Nothing left out, nothing added: return the full set of records.

> **Information supplied**
────────

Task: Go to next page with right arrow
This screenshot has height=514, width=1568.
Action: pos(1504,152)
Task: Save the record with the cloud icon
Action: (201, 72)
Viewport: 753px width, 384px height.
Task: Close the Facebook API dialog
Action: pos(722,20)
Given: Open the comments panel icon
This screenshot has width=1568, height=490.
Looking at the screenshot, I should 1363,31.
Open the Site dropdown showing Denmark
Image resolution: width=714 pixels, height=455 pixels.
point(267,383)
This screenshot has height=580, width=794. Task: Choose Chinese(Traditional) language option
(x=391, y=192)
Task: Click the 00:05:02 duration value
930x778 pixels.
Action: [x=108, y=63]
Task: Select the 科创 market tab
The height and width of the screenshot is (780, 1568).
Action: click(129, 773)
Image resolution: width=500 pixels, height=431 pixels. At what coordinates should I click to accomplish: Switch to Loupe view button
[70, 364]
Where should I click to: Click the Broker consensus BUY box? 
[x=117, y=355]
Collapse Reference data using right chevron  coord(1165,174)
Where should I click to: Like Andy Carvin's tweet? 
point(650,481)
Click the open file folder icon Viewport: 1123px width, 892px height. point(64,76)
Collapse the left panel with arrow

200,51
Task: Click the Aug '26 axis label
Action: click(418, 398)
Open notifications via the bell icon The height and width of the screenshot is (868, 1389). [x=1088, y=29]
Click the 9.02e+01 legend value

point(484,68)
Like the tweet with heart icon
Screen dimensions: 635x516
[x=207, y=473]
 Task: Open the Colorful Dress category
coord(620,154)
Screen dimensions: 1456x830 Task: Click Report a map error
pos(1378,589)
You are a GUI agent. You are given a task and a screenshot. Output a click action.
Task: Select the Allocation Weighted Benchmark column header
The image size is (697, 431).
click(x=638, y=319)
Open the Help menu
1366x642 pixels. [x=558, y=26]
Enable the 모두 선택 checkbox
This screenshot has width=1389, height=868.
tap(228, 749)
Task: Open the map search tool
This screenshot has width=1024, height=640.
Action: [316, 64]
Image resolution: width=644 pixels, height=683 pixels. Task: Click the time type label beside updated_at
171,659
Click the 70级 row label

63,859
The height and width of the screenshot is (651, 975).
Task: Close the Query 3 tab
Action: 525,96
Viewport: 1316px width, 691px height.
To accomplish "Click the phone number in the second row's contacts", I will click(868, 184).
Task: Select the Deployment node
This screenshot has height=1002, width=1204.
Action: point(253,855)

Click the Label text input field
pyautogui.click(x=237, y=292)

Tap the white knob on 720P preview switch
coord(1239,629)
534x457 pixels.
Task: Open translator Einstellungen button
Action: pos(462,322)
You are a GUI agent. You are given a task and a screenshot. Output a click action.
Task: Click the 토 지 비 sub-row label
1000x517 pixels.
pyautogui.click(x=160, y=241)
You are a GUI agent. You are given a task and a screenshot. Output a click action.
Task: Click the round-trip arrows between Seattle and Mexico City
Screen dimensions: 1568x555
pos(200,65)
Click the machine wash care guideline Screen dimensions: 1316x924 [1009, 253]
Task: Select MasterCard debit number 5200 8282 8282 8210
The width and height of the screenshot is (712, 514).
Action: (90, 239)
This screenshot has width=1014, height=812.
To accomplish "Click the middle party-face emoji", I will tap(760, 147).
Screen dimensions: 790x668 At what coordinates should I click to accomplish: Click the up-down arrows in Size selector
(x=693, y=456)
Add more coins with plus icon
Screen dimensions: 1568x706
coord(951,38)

────────

> **Answer area**
Task: Go to next page with right arrow
This screenshot has height=514, width=1568.
Action: pos(1504,152)
Task: Save the record with the cloud icon
Action: (201, 72)
Viewport: 753px width, 384px height.
Task: Close the Facebook API dialog
Action: pos(722,20)
Given: Open the comments panel icon
This screenshot has width=1568, height=490.
Looking at the screenshot, I should 1363,31.
Open the Site dropdown showing Denmark
Image resolution: width=714 pixels, height=455 pixels.
point(267,383)
This screenshot has height=580, width=794. Task: Choose Chinese(Traditional) language option
(x=391, y=192)
Task: Click the 00:05:02 duration value
930x778 pixels.
Action: [x=108, y=63]
Task: Select the 科创 market tab
The height and width of the screenshot is (780, 1568).
Action: click(129, 773)
Image resolution: width=500 pixels, height=431 pixels. At what coordinates should I click to accomplish: Switch to Loupe view button
[70, 364]
Where should I click to: Click the Broker consensus BUY box? 
[x=117, y=355]
Collapse Reference data using right chevron  coord(1165,174)
Where should I click to: Like Andy Carvin's tweet? 
point(650,481)
Click the open file folder icon Viewport: 1123px width, 892px height. point(64,76)
Collapse the left panel with arrow

200,51
Task: Click the Aug '26 axis label
Action: click(418, 398)
Open notifications via the bell icon The height and width of the screenshot is (868, 1389). [x=1088, y=29]
Click the 9.02e+01 legend value

point(484,68)
Like the tweet with heart icon
Screen dimensions: 635x516
[x=207, y=473]
 Task: Open the Colorful Dress category
coord(620,154)
Screen dimensions: 1456x830 Task: Click Report a map error
pos(1378,589)
You are a GUI agent. You are given a task and a screenshot. Output a click action.
Task: Select the Allocation Weighted Benchmark column header
The image size is (697, 431).
click(x=638, y=319)
Open the Help menu
1366x642 pixels. [x=558, y=26]
Enable the 모두 선택 checkbox
This screenshot has width=1389, height=868.
tap(228, 749)
Task: Open the map search tool
This screenshot has width=1024, height=640.
Action: [316, 64]
Image resolution: width=644 pixels, height=683 pixels. Task: Click the time type label beside updated_at
171,659
Click the 70级 row label

63,859
The height and width of the screenshot is (651, 975).
Task: Close the Query 3 tab
Action: 525,96
Viewport: 1316px width, 691px height.
To accomplish "Click the phone number in the second row's contacts", I will click(868, 184).
Task: Select the Deployment node
This screenshot has height=1002, width=1204.
Action: point(253,855)

Click the Label text input field
pyautogui.click(x=237, y=292)

Tap the white knob on 720P preview switch
coord(1239,629)
534x457 pixels.
Task: Open translator Einstellungen button
Action: pos(462,322)
You are a GUI agent. You are given a task and a screenshot. Output a click action.
Task: Click the 토 지 비 sub-row label
1000x517 pixels.
pyautogui.click(x=160, y=241)
You are a GUI agent. You are given a task and a screenshot. Output a click action.
Task: Click the round-trip arrows between Seattle and Mexico City
Screen dimensions: 1568x555
pos(200,65)
Click the machine wash care guideline Screen dimensions: 1316x924 [1009, 253]
Task: Select MasterCard debit number 5200 8282 8282 8210
The width and height of the screenshot is (712, 514).
Action: (90, 239)
This screenshot has width=1014, height=812.
To accomplish "Click the middle party-face emoji", I will tap(760, 147).
Screen dimensions: 790x668 At what coordinates should I click to accomplish: Click the up-down arrows in Size selector
(x=693, y=456)
Add more coins with plus icon
Screen dimensions: 1568x706
coord(951,38)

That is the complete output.